» The problem: From the data that follows, print exactly the lines starting at the one containing "Login (385, 51)" and ending at the one containing "[This review was helpful, no"; include both of them and nothing more.

Entries taken from a collection:
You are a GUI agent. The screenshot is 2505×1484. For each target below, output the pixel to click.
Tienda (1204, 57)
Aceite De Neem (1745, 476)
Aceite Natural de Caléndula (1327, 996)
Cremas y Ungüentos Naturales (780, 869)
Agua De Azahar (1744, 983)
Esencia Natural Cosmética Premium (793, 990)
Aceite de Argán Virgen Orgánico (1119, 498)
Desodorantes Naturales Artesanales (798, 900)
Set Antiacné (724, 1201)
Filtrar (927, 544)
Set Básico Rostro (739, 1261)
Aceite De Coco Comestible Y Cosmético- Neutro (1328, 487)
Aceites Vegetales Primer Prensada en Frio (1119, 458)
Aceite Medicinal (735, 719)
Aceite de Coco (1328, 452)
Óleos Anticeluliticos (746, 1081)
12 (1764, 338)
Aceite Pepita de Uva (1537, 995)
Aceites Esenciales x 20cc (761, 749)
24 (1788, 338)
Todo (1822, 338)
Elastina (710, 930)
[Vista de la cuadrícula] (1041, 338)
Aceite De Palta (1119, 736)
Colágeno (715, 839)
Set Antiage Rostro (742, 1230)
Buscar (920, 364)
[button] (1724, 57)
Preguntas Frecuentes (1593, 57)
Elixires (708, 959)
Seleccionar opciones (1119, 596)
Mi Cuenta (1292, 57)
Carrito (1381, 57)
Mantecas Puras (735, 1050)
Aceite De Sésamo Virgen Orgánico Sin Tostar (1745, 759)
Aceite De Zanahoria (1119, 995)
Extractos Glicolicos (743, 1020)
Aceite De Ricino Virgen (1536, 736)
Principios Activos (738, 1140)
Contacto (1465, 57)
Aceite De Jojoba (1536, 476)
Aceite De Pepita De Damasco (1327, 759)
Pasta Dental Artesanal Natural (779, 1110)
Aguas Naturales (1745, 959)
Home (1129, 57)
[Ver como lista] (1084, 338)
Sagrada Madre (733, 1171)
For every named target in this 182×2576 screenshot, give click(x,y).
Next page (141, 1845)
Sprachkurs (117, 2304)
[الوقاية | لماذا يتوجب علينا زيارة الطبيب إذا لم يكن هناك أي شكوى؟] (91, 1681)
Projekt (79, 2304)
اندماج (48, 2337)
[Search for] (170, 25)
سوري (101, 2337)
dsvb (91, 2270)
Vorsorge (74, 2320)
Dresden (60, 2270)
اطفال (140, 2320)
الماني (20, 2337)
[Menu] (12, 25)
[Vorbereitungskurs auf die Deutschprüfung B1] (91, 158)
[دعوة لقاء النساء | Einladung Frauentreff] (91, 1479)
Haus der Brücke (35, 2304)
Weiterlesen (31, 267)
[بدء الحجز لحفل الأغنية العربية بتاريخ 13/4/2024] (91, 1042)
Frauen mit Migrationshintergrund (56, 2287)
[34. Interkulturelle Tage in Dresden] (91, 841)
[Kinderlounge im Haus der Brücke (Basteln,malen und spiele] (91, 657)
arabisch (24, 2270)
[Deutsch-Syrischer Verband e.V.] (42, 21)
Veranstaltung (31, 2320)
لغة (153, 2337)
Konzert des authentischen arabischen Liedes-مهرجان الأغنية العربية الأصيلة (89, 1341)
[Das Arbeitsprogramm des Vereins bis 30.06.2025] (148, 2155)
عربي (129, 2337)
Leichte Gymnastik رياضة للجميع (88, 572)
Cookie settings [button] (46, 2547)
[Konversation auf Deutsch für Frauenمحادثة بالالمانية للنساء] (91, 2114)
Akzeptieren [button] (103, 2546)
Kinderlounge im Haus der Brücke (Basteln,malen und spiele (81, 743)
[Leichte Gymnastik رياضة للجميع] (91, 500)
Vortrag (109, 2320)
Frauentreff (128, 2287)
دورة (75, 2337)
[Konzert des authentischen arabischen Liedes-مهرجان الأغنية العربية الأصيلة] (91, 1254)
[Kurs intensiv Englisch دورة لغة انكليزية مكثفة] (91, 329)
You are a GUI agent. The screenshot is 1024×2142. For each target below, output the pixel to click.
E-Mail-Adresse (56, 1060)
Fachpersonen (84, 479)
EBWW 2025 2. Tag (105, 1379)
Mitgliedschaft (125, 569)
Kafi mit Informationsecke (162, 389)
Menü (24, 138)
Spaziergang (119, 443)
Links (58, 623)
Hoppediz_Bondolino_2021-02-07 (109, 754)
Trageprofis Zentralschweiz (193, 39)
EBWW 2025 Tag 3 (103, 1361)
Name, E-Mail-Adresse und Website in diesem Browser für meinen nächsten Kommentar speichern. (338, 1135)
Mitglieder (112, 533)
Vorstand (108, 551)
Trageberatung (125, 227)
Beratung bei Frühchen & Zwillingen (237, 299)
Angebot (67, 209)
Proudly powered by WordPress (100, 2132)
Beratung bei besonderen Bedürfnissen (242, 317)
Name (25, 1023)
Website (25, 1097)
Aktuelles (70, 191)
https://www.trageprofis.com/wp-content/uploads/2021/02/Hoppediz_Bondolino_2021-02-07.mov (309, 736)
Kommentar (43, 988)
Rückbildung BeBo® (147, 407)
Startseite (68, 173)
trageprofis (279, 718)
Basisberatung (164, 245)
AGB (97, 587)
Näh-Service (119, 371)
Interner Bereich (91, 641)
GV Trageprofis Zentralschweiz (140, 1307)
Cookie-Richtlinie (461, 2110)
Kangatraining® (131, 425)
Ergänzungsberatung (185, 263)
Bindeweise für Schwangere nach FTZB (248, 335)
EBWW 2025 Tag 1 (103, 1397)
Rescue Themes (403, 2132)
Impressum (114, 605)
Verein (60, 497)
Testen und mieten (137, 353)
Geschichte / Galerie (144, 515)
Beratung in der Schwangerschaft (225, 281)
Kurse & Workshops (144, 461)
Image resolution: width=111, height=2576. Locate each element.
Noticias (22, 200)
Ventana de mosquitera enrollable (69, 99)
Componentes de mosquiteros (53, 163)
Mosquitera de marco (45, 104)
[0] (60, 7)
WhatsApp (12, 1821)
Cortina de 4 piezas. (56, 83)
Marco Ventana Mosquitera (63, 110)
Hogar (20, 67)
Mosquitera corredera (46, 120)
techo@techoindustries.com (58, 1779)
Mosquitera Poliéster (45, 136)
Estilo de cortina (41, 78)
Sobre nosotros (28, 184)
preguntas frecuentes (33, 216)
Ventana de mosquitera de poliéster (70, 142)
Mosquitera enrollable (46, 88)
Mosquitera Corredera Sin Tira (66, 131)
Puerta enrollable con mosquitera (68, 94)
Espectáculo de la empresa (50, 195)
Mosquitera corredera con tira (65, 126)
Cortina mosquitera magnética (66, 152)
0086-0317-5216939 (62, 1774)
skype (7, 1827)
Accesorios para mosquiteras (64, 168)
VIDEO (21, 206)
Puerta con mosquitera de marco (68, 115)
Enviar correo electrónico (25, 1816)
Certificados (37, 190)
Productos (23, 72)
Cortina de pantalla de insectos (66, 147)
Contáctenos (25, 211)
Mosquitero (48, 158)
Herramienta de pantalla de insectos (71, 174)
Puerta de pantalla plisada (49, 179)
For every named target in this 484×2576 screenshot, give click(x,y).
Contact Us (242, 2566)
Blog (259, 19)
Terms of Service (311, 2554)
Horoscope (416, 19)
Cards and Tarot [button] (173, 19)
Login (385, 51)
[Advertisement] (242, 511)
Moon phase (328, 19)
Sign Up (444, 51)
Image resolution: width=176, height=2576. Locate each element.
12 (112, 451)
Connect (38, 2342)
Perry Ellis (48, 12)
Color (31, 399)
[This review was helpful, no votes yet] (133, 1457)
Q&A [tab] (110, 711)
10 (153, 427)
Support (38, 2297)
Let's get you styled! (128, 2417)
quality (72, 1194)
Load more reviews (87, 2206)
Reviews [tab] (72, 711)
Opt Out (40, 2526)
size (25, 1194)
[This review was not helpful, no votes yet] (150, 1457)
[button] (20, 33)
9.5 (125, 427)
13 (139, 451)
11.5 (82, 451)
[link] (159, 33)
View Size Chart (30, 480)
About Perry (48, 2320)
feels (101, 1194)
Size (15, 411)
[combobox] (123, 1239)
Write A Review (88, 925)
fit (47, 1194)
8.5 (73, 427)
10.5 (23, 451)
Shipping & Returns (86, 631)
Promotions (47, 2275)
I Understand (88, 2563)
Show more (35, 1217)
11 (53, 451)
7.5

» Response box:
Login (385, 51)
[Advertisement] (242, 511)
Moon phase (328, 19)
Sign Up (444, 51)
Image resolution: width=176, height=2576. Locate each element.
12 (112, 451)
Connect (38, 2342)
Perry Ellis (48, 12)
Color (31, 399)
[This review was helpful, no votes yet] (133, 1457)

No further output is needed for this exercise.